§ **Stored data**
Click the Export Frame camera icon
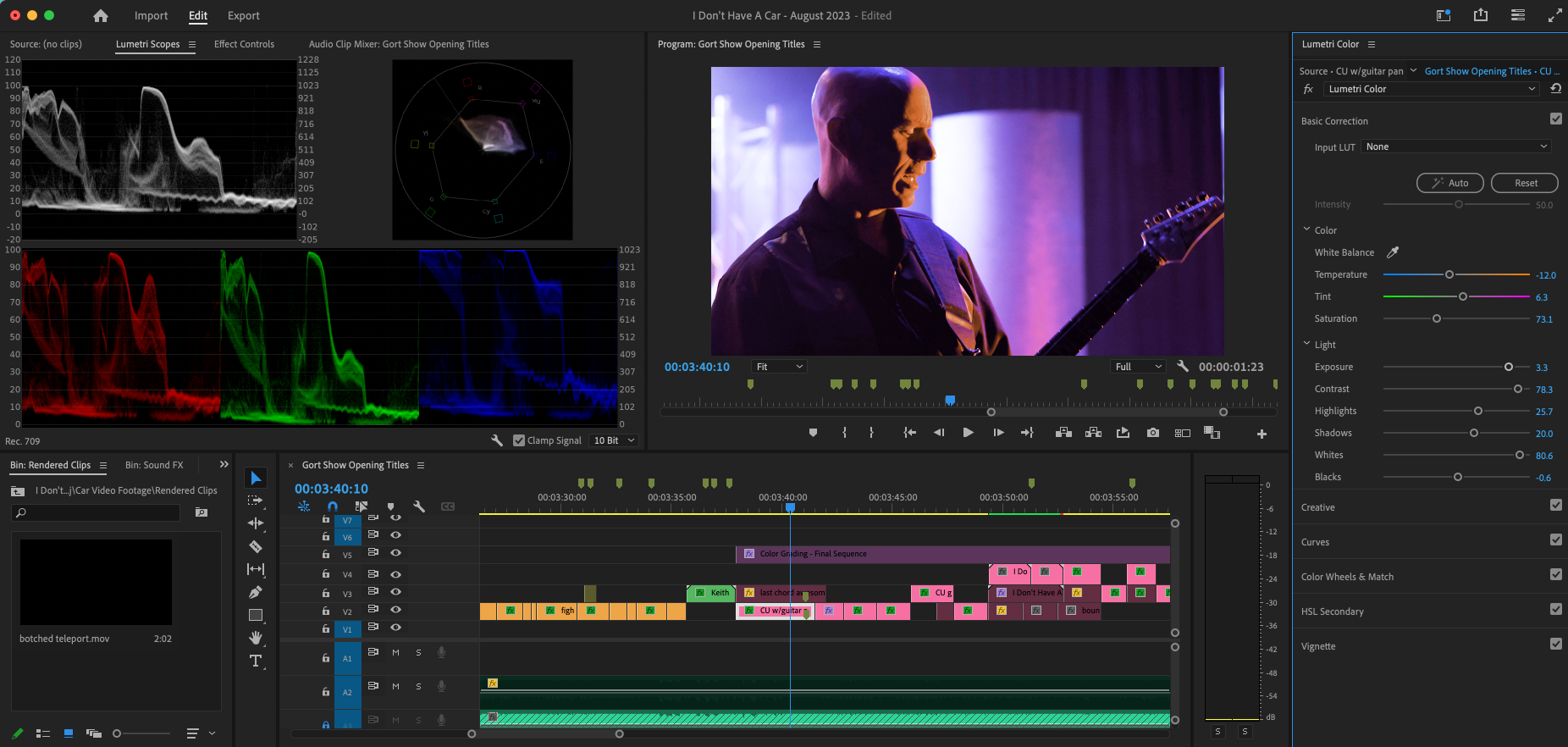This screenshot has width=1568, height=747. (1153, 433)
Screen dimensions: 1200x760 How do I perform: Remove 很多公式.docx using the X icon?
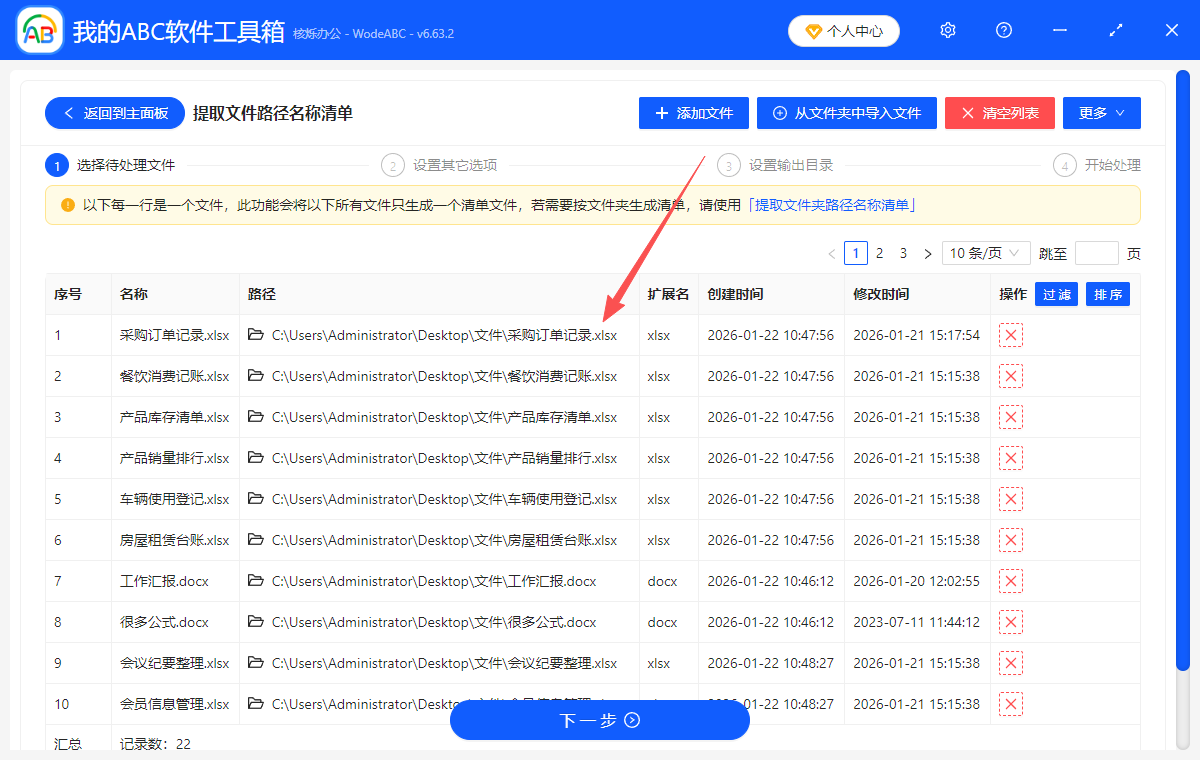(x=1010, y=622)
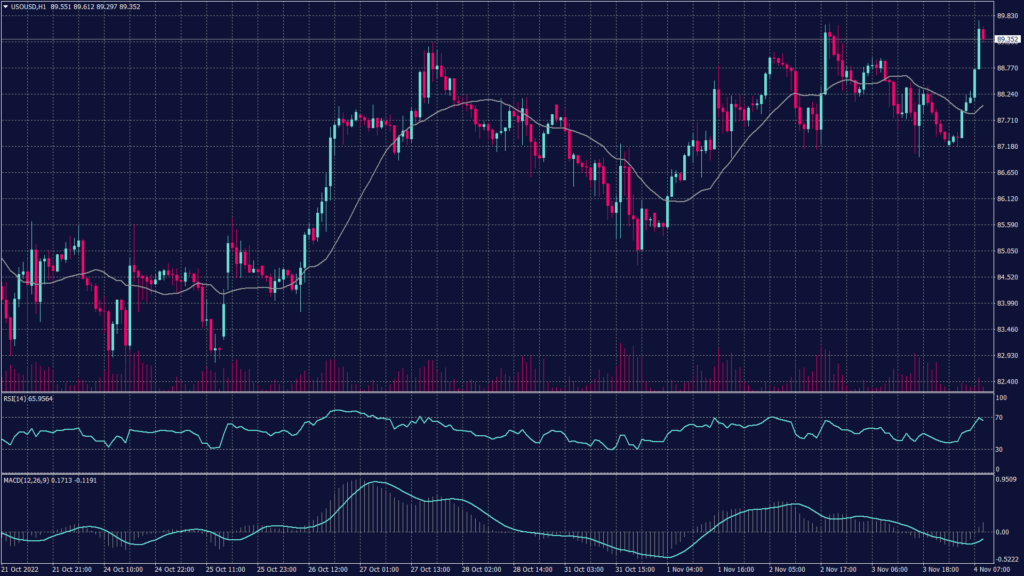Viewport: 1024px width, 576px height.
Task: Click the 89.830 price scale label
Action: pyautogui.click(x=1006, y=16)
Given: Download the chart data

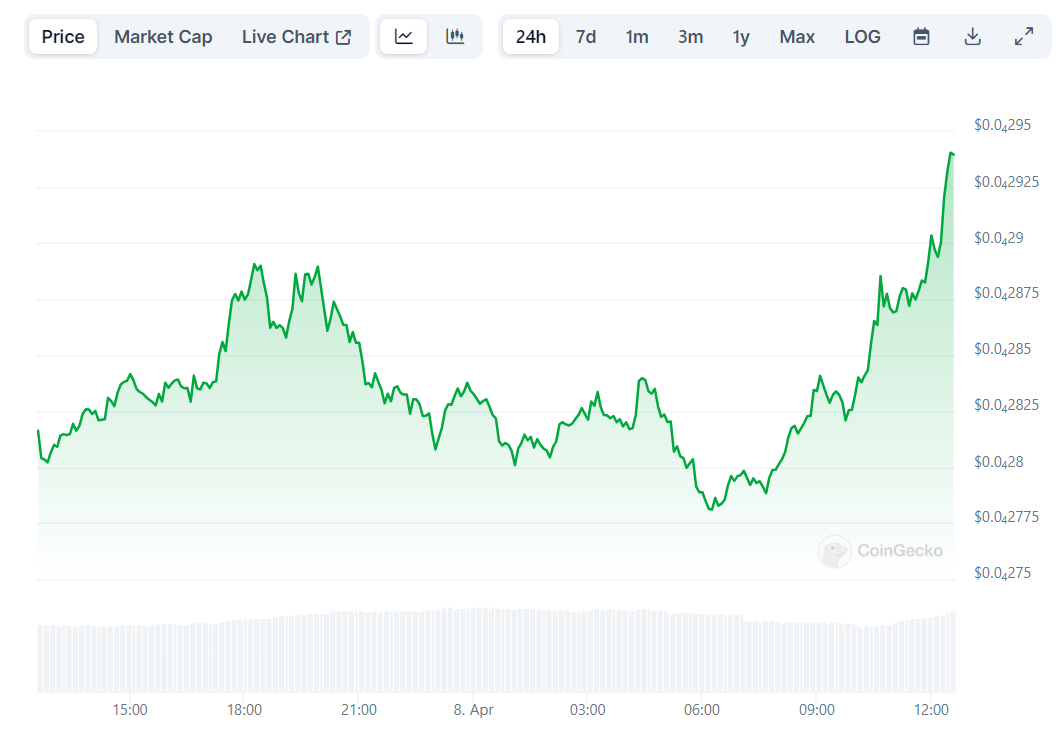Looking at the screenshot, I should [x=972, y=37].

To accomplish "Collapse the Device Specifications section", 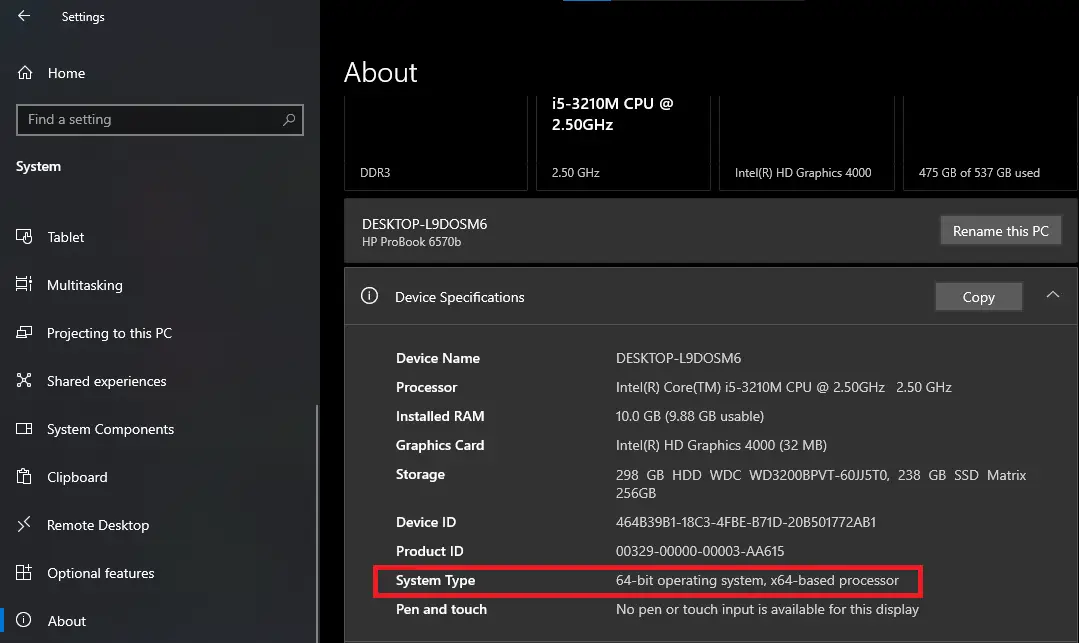I will pyautogui.click(x=1053, y=296).
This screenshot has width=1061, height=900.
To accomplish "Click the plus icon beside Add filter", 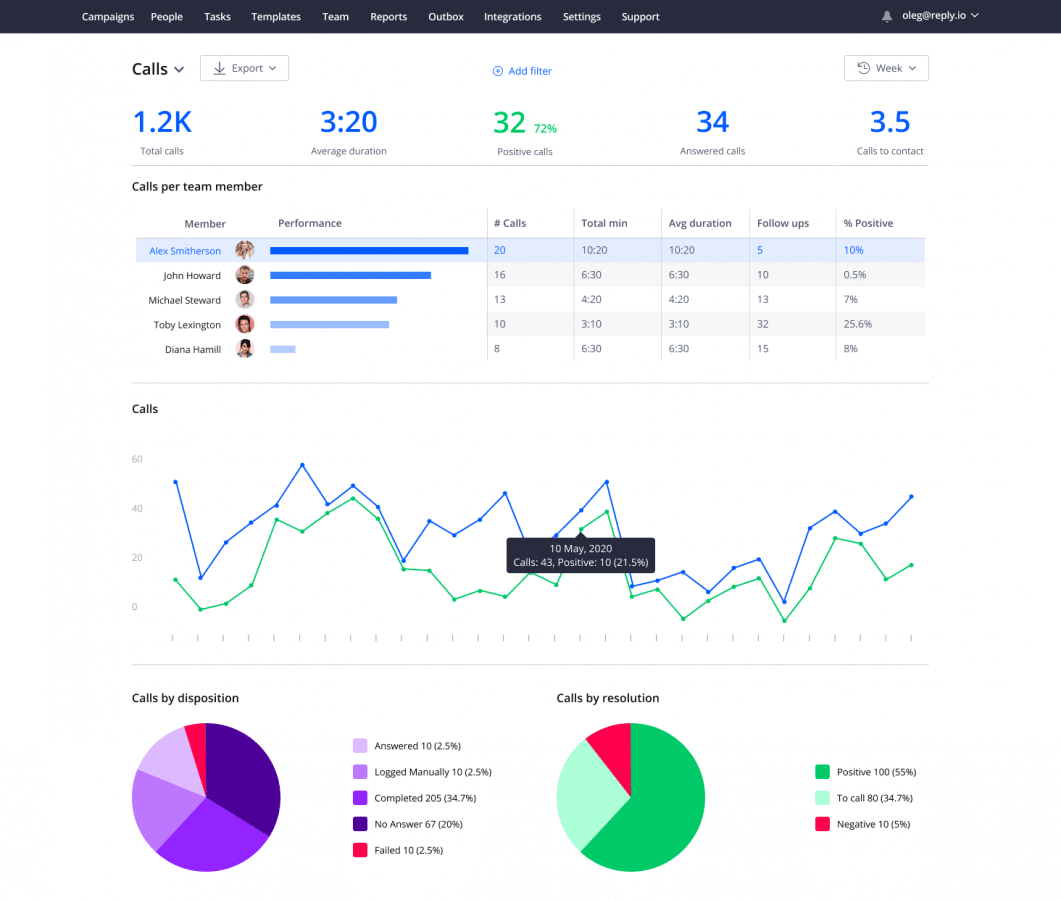I will coord(498,71).
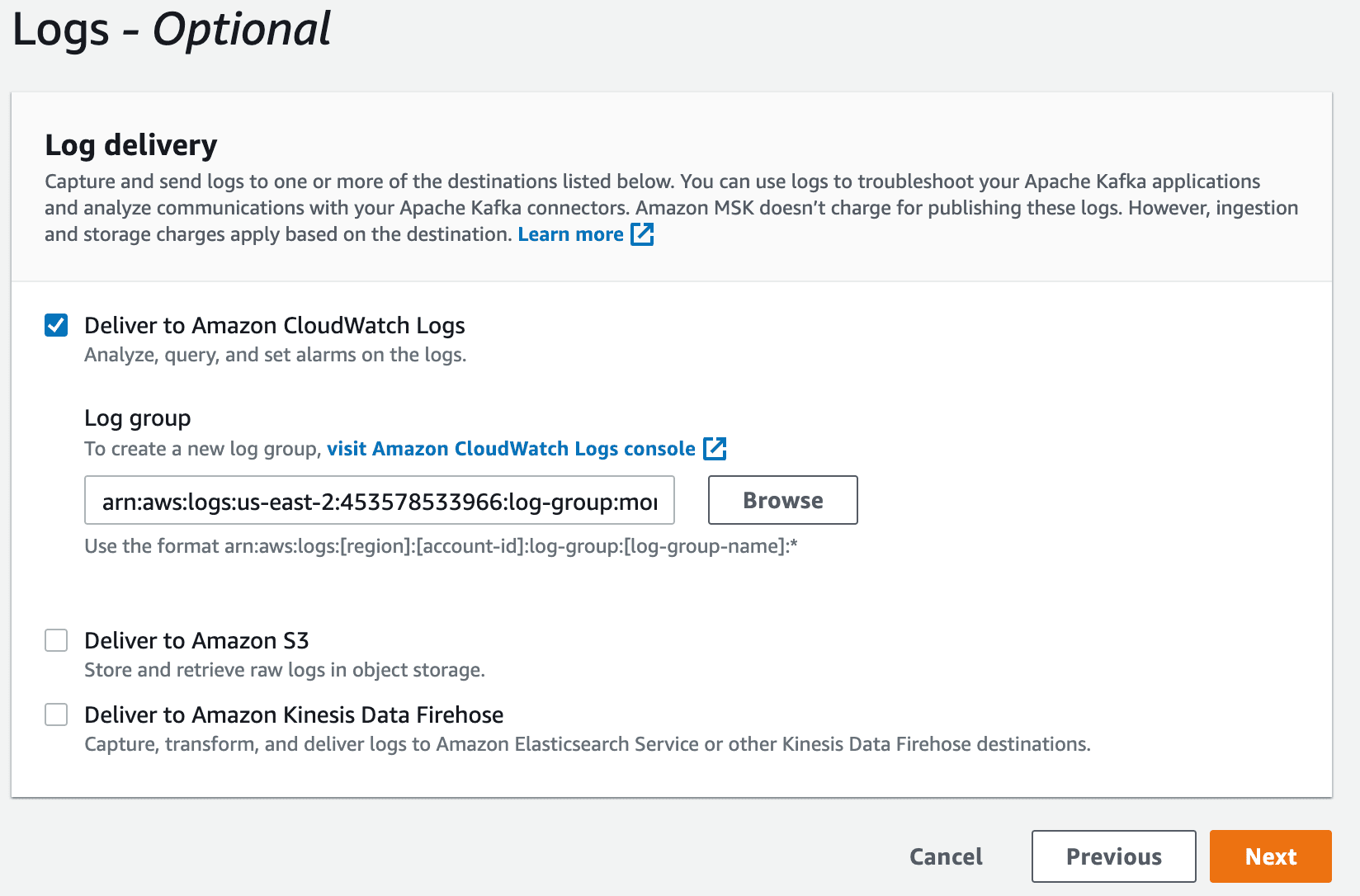Click "Deliver to Amazon Kinesis Data Firehose" label text
This screenshot has width=1360, height=896.
(294, 714)
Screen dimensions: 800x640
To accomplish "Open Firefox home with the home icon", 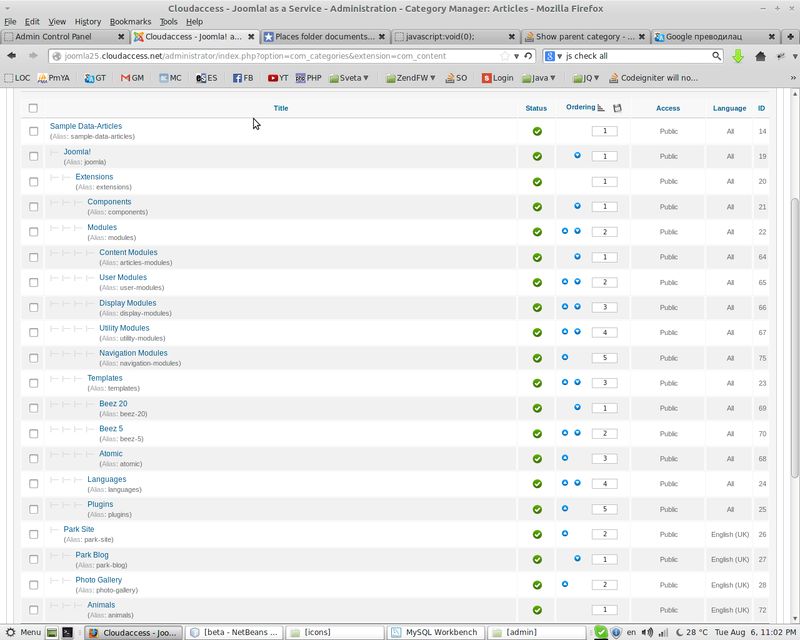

§ **Activity**
Please give a word-for-word transcript of the lines from the one holding "Screen dimensions: 800x640" through the final line of the entries, both ends kept, with no pictures.

§ **Task result**
Screen dimensions: 800x640
To accomplish "Open Firefox home with the home icon", 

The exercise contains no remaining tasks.